Here is the same code with instruction addresses shown, labels filled in, and the encoding type and relevant components shown

 0       addi $1 $0 10    # i-type op=0x08, rd=1, rs=0, imm=10
 4       add  $2 $0 $0    # r-type fn=0x20, rd=2, rs=0, rt=0
 8 :loop addi $1 $1 -4    # i-type op=0x08, rd=1, rs=1, imm=-4
12       lw   $3 $1 28    # i-type op=0x23, rd=3, rs=1, imm=28
16       add  $2 $2 $3    # r-type fn=0x20, rd=2, rs=2, rt=3
20       bgtz $1 -4       # i-type op=0x07, rd=0, rs=1, imm=-4
24 :end  j    6           # j-type op=0x02, address=6
28 :data int  0 1 2 3 4   # data
48       int  5 6 7 8 9

and here is what you'd print as output

0x2001000a,
0x00001020,
0x2021fffc,
0x8c23001c,
0x00431020,
0x1c20fffc,
0x08000006,
0x00000000,
0x00000001,
0x00000002,
0x00000003,
0x00000004,
0x00000005,
0x00000006,
0x00000007,
0x00000008,
0x00000009,

Implementation notes

There are a few functions that may prove useful in implementing this project.
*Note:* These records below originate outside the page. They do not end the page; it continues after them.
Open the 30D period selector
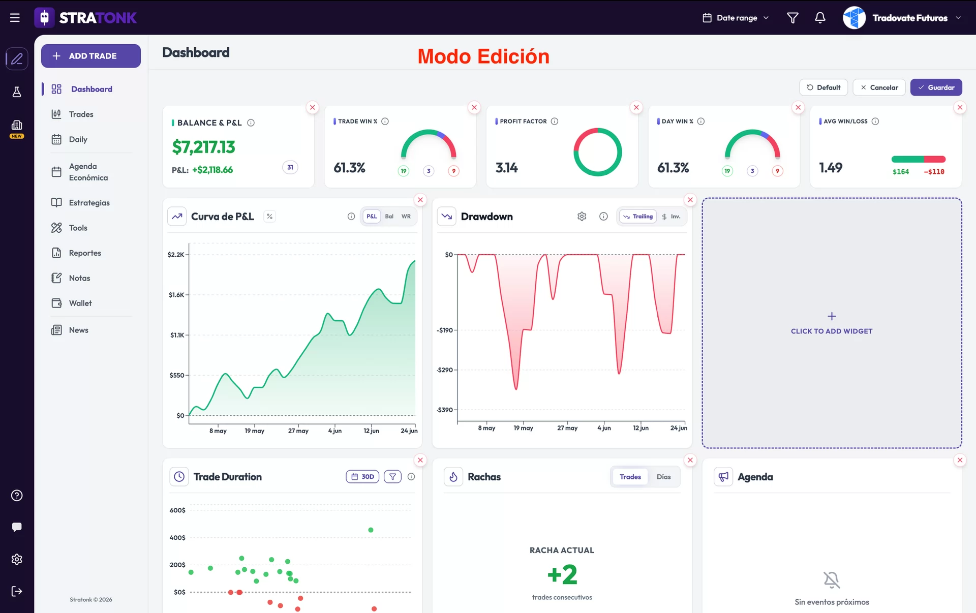This screenshot has width=976, height=613. point(362,477)
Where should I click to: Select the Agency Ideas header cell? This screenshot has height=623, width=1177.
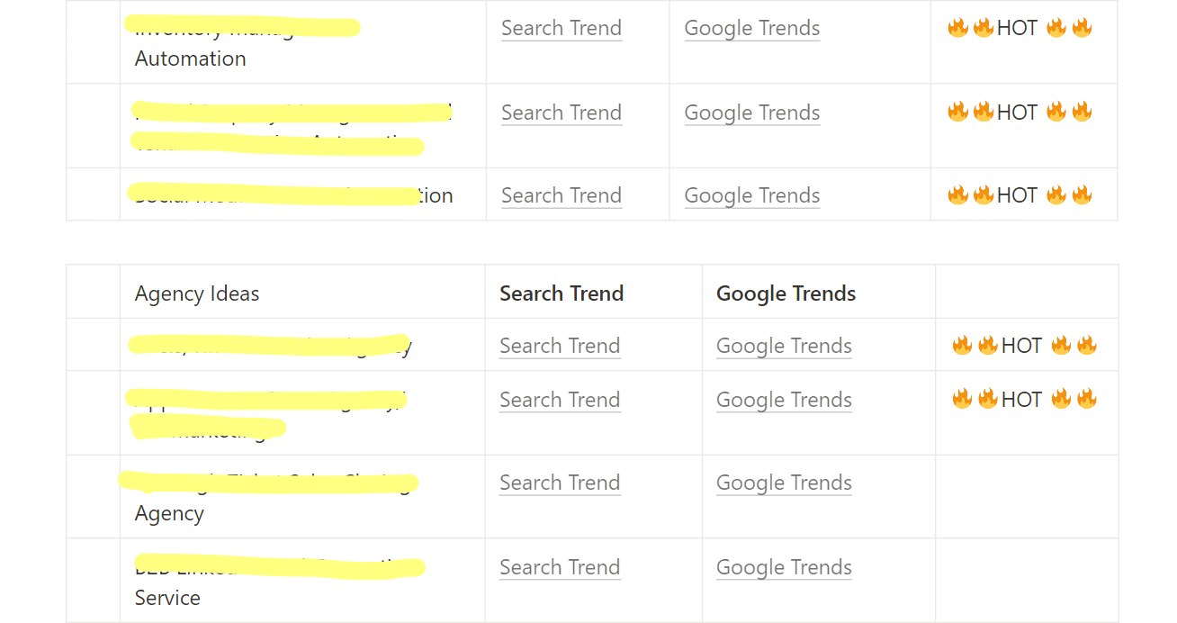302,292
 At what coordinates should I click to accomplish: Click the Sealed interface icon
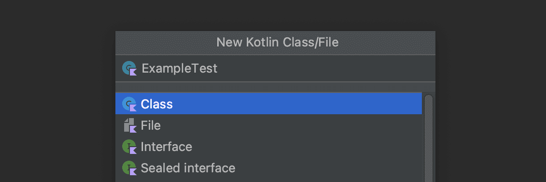coord(129,168)
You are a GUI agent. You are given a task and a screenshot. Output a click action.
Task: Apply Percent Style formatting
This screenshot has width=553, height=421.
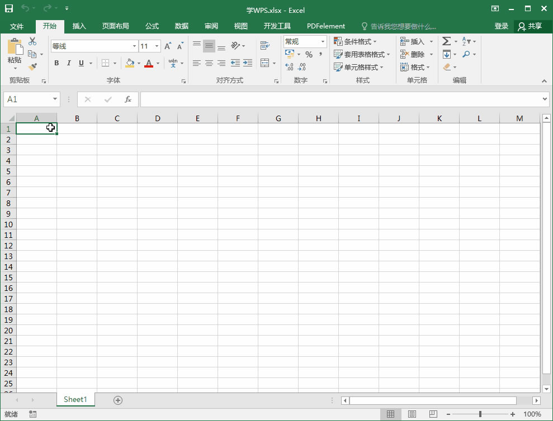[x=309, y=54]
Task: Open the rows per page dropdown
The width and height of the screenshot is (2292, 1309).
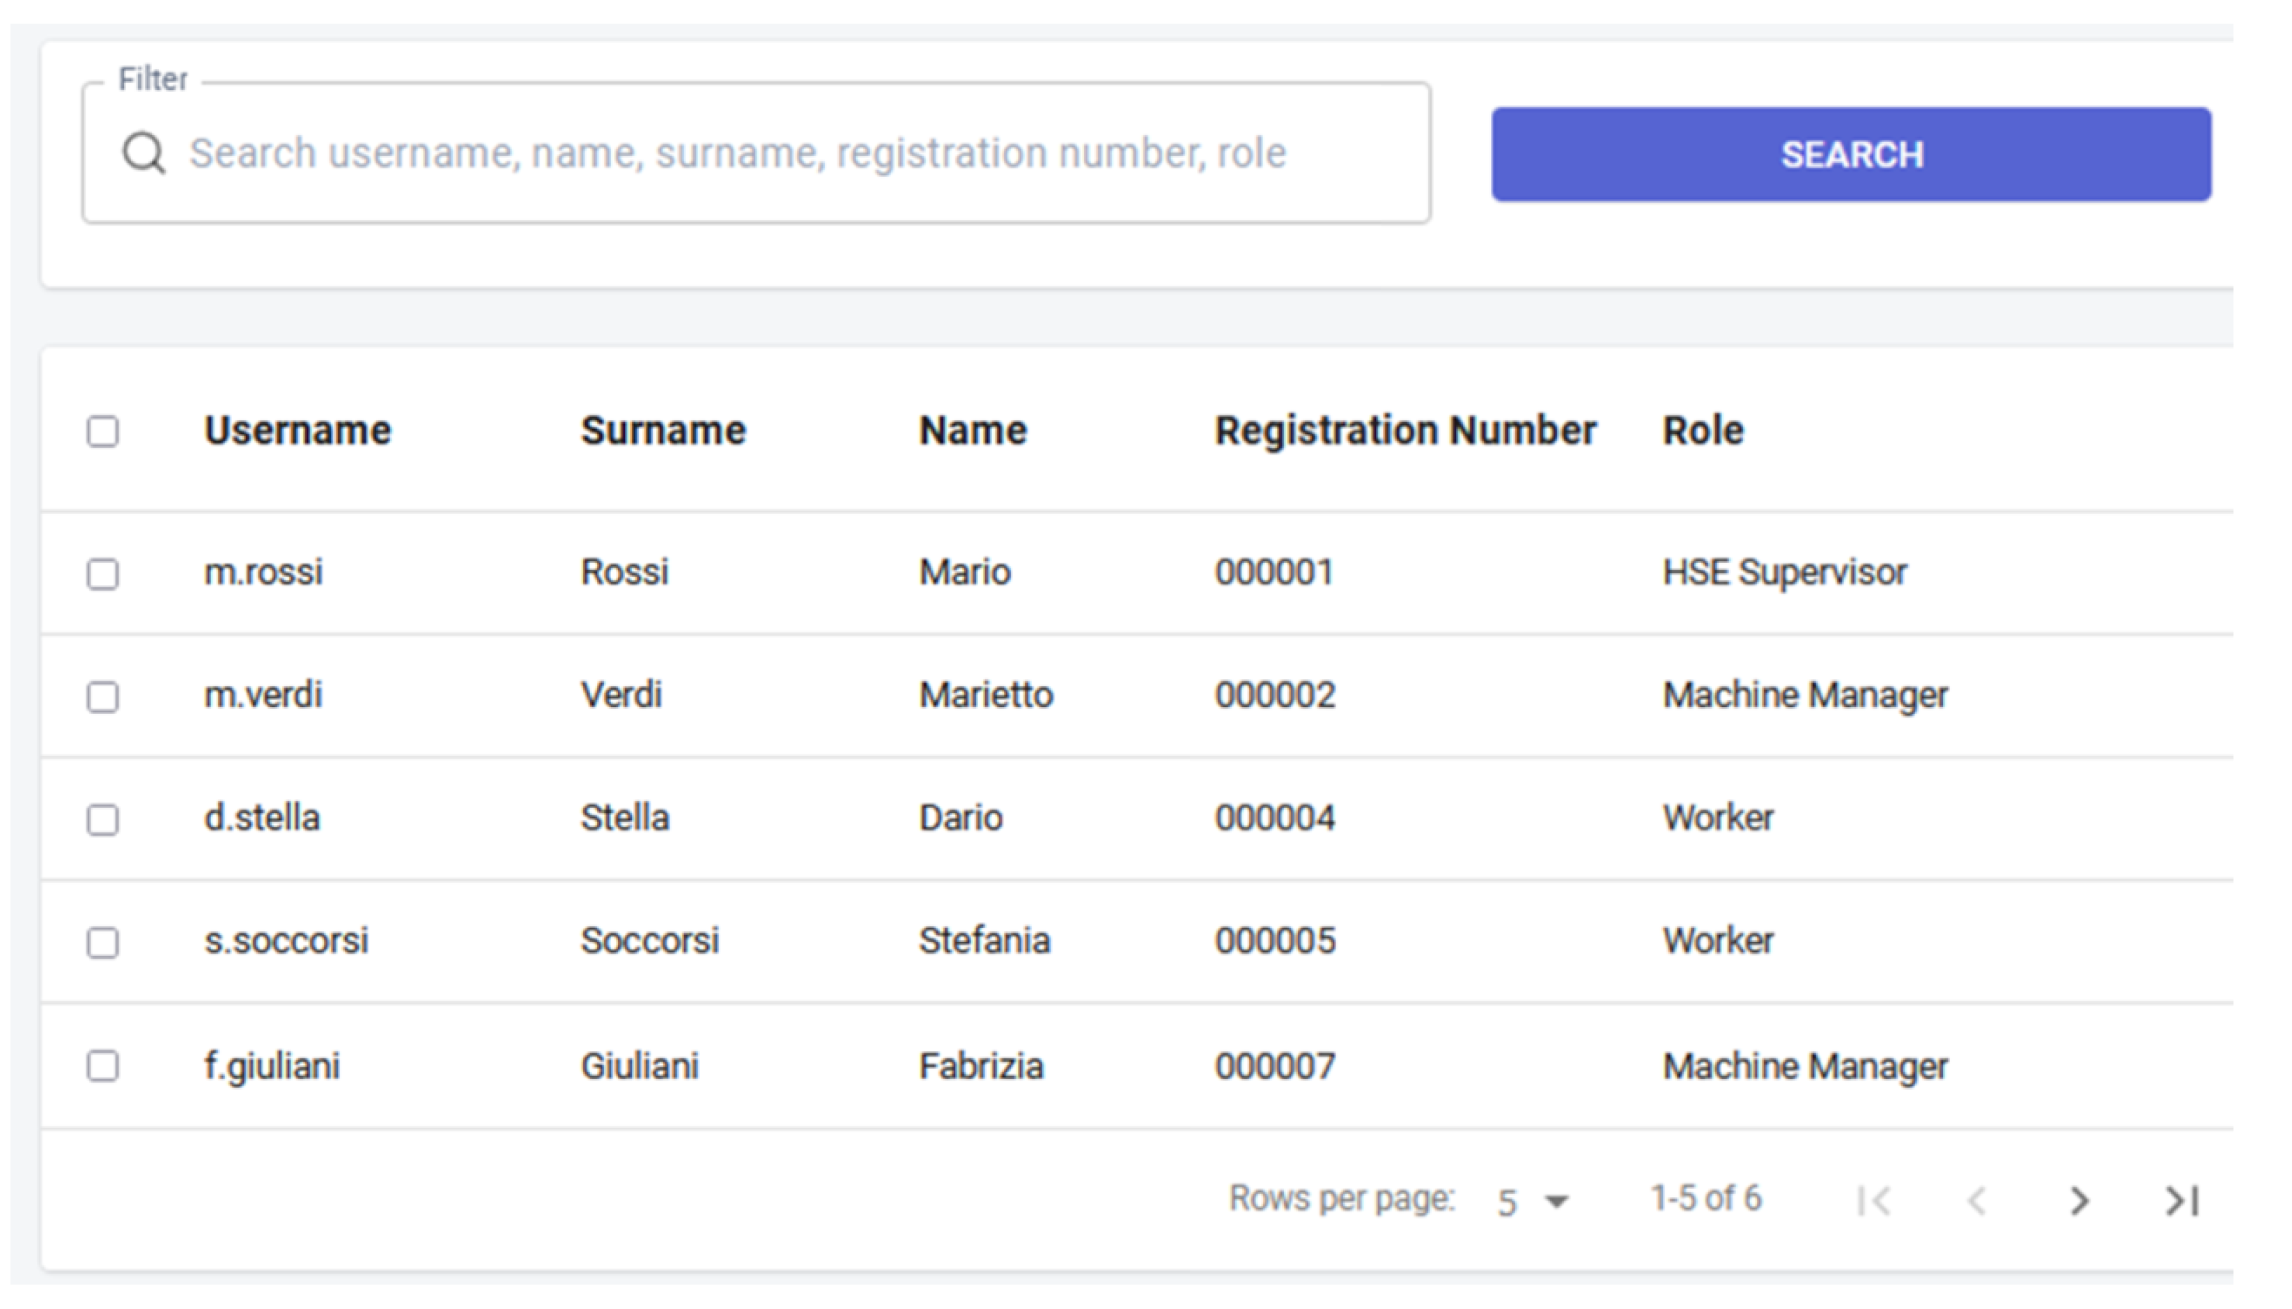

First is fgets(line, size, file), which reads a line from a file into a string buffer. This function requires a maximum line size (= size of the buffer). 256 should work fine. It will return NULL when you reach the end of the file.

Second is strtok(line, " \t\v\r\n\f"). The second string there contains a space, tab, vertical tab, carriage return, line feed, and form feed (the standard "white space" characters). This strtok returns the first "token" in the line made entirely of characters other than white space. You will also want to use strtok(NULL, " \t\v\r\n\f"), which returns the next token in the same line. When there are no tokens left in the line, strtok returns NULL.

This particular assembly language is defined so you can tell what any token is by the first character. Feel free to take advantage of that!

sscanf(token, "%i", &val) will convert a string to an integer, including doing any C-style integer conversions (handling signed, decimal, hex with leading 0x, etc.)

fprintf(oFile, "0x%08x,\n", val) will print one integer in the expected output format (hex integer, padded with 0's to eight characters wide)

You'll probably want to use these bitwise logical operators to manipulate the bits of the encoding: a & b is a bitwise and. It may be exceptionally useful for masking (for example, val & 0xFFFF will keep just 16 bits of a signed integer value). a | b is a bitwise or. It may be useful for composing parts of the encoded instruction together. a<<b (or a>>b) shift a left (or right) by b bits. This may be useful for positioning the parts of the encoded instruction to combine.

You may see references to some labels before their location is defined. There are two approaches you can use to deal with that. The first is to take a first pass through the file counting words and collecting label addresses, then use rewind(file) to start over. The second is to store the addresses of unresolved labels in a data structure, then fill them in when you find the definition of the label.

Submitting

All electronic submissions in this class will be done using the CVS version control system. You should look at the class CVS instructions before you start work. To get full credit for your submission, you should (1) check out a copy of the empty hw1 directory before you start, (2) do your work in that checked out copy, (3) submit several intermediate checkins with short but useful messages (e.g. "parsing works!"), and (4) check in your final submission before class starts on the day of the deadline.

Include a short file named "readme.txt" that describes how to build and run your program, as well as a description of any known problems or bugs. If your program is contained in a single C or C++ file, say named "program.c", just running "make program" should suffice to build it, but we need to know the name of your program. Bugs you identify in your readme will lose only half points. Bugs you don't identify that are found during grading will lose full points.